Facebook on Monday released a working model for making content-policing decisions in the future.
The draft charter expands on a plan unveiled by CEO Mark Zuckerberg last November to give an independent body some say over Facebook policy.
“As we build out the board, we want to make sure it is able to render independent judgment, is transparent and respects privacy,” Nick Clegg, vice president, global affairs and communications, Facebook, notes in a new blog post.
The primary function of the board will be to review decisions that Facebook makes when enforcing its Community Standards.
The board’s decisions will be binding on the specific content brought for review, while those decisions will have the potential for setting policy.
Questions will be referred to the board by Facebook users who disagree with a decision, as well as by Facebook itself.
Facebook is suggesting the new review board be made up of roughly 40 experts with experience in the areas of content, privacy, human rights, journalism, civil rights, and public safety.
Along with providing them compensation, Facebook plans to handpick the initial board members.

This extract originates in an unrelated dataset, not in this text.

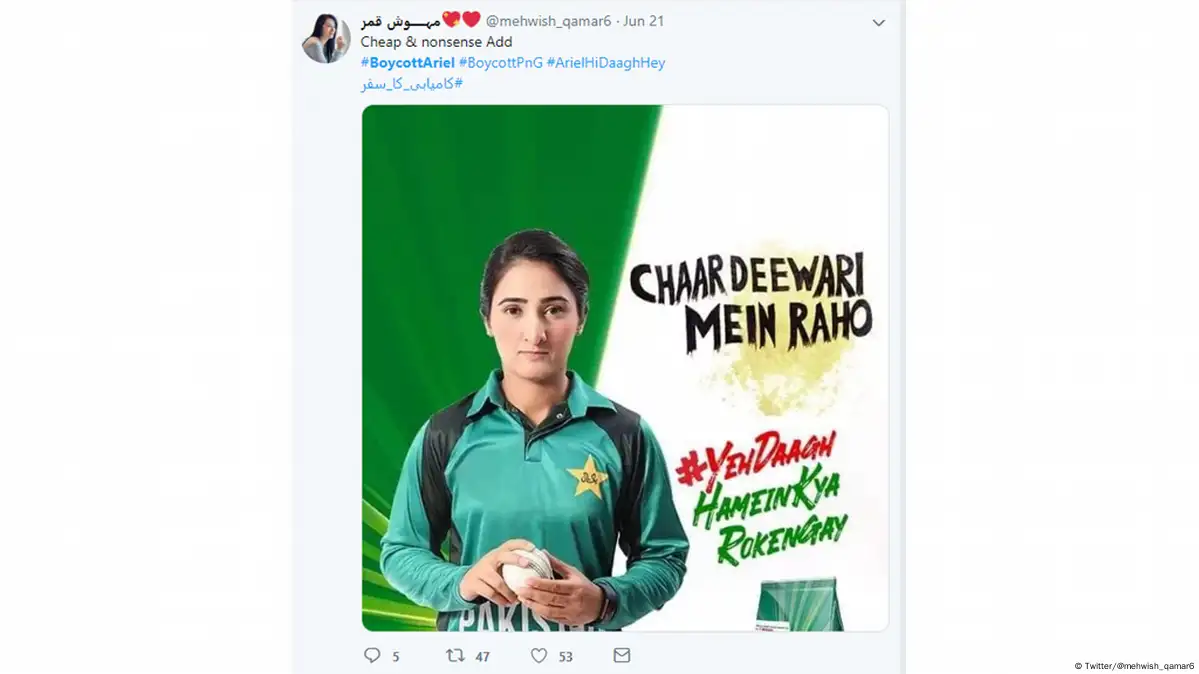The width and height of the screenshot is (1199, 674).
Task: Visit the @mehwish_qamar6 handle link
Action: tap(548, 21)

For Facebook, the ultimate goal is to convince critics that its platform doesn’t discriminate against users based on their views, political affiliations or other unique characteristics.
Once in place, Facebook is recommending the body’s debut members be responsible for selecting future members, and that members serve for three-year terms.
The board will be supported by a full-time staff, which will be responsible for seeing through its content decisions.